#### [Text passage]
-- Start --

MAF moves to destroy termites from Waikanae property

27 September 2011

The Ministry of Agriculture and Forestry (MAF) is taking action to destroy a small population of an unwanted termite from a Queens Road home in Waikanae.

The West Indian drywood termite is new to New Zealand and is considered one of the most damaging drywood termites internationally because it tunnels into and destroys dry timber.

If left unchecked, it has the potential to significantly damage timber framed homes and impact on the country’s sawn timber export industry.

MAF Biosecurity Response Manager Glen Neal says investigations indicate that the termites are unlikely to have moved beyond the home where they were first detected.

“These insects have limited ability to spread far independently without being transported inside wooden materials that are moved. All items from the affected house that contained termite colonies have been treated,” Mr Neal says.

However, due to the damage that the termite could cause to any timber-framed home, MAF will fumigate the entire house as a precautionary measure to ensure any possible remaining termites are destroyed.

Mr Neal says MAF is very confident the termites can be completely eradicated.

MAF has received approval from the Environmental Protection Agency (EPA) to import and use sulphuryl fluoride (SF) in the fumigation. This gas is used widely and routinely in Australia and the United States to treat this pest in homes.

“We have been in close discussion with the EPA, the Kapiti Coast District Council and the homeowner to ensure this activity can take place in a well-controlled and appropriate manner, with as little disruption to the community as possible.

“Tight control measures are in place to ensure the safety of the fumigators and the homeowners, and to minimise the impact on the community, neighbours and the environment while the eradication takes place.

-- End --

#### [Supplied material]
-- Start --

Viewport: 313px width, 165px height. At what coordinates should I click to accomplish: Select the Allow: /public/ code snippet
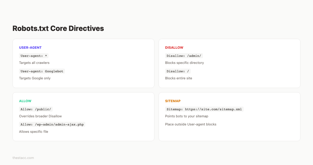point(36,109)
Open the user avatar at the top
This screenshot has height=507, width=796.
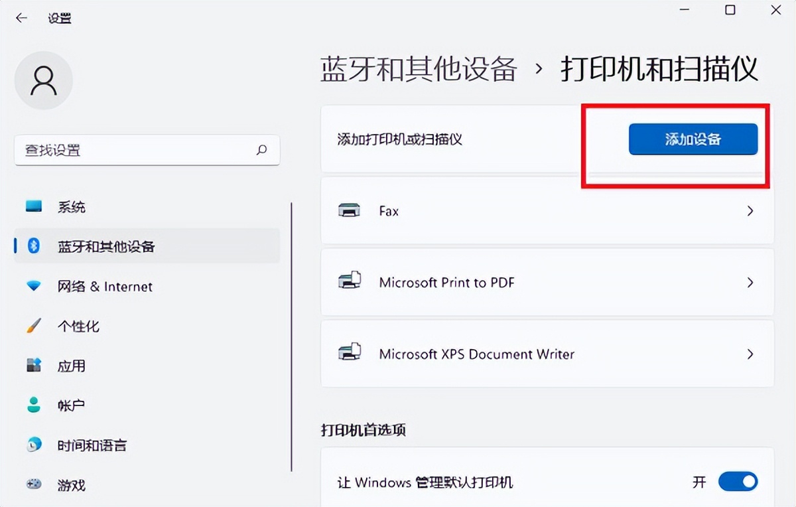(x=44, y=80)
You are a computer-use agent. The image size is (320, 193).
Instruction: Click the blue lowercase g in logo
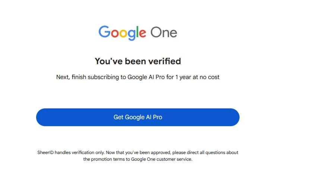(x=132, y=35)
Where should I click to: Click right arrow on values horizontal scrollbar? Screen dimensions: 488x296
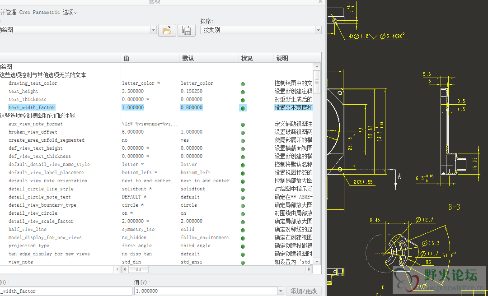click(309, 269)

-- End --
-- Start --

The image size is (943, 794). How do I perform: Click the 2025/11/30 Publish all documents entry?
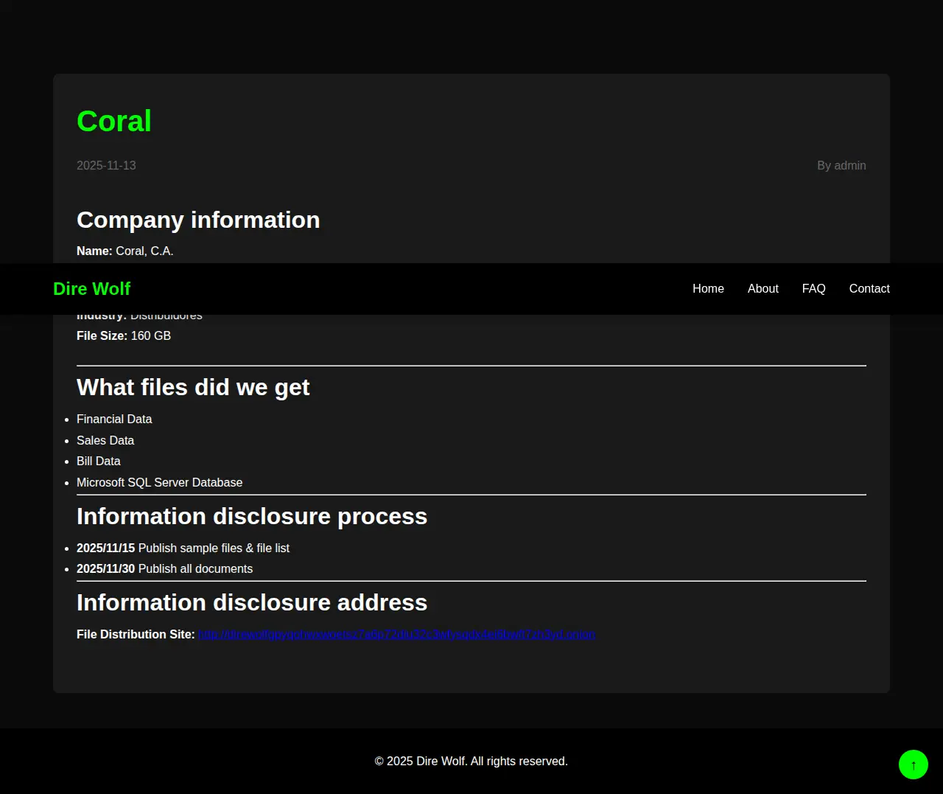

-- End --

#### [Tasks to carry out]
1 > In the text about the Waikanae termites:
(a) Which street is the affected home on?
(b) Which gas did MAF get approval to import and use in the fumigation?
(c) Who is named as MAF's Biosecurity Response Manager?
2 > Arrange the rows between the lines holding "Viewport: 313px width, 165px" and "click(309, 269)", inclusive, as a two-column CSV with the columns request and answer. Give one CSV line per row, put each field in quotation marks, replace line breaks with spaces, and leave out the pictures.

#### [In response]
1 >
(a) Queens Road
(b) Sulphuryl fluoride (SF)
(c) Glen Neal

2 >
request,answer
"Viewport: 313px width, 165px height. At what coordinates should I click to accomplish: Select the Allow: /public/ code snippet","point(36,109)"
"Open the user avatar at the top This screenshot has height=507, width=796.","(x=44, y=80)"
"You are a computer-use agent. The image size is (320, 193). Instruction: Click the blue lowercase g in logo","(x=132, y=35)"
"Where should I click to: Click right arrow on values horizontal scrollbar? Screen dimensions: 488x296","click(309, 269)"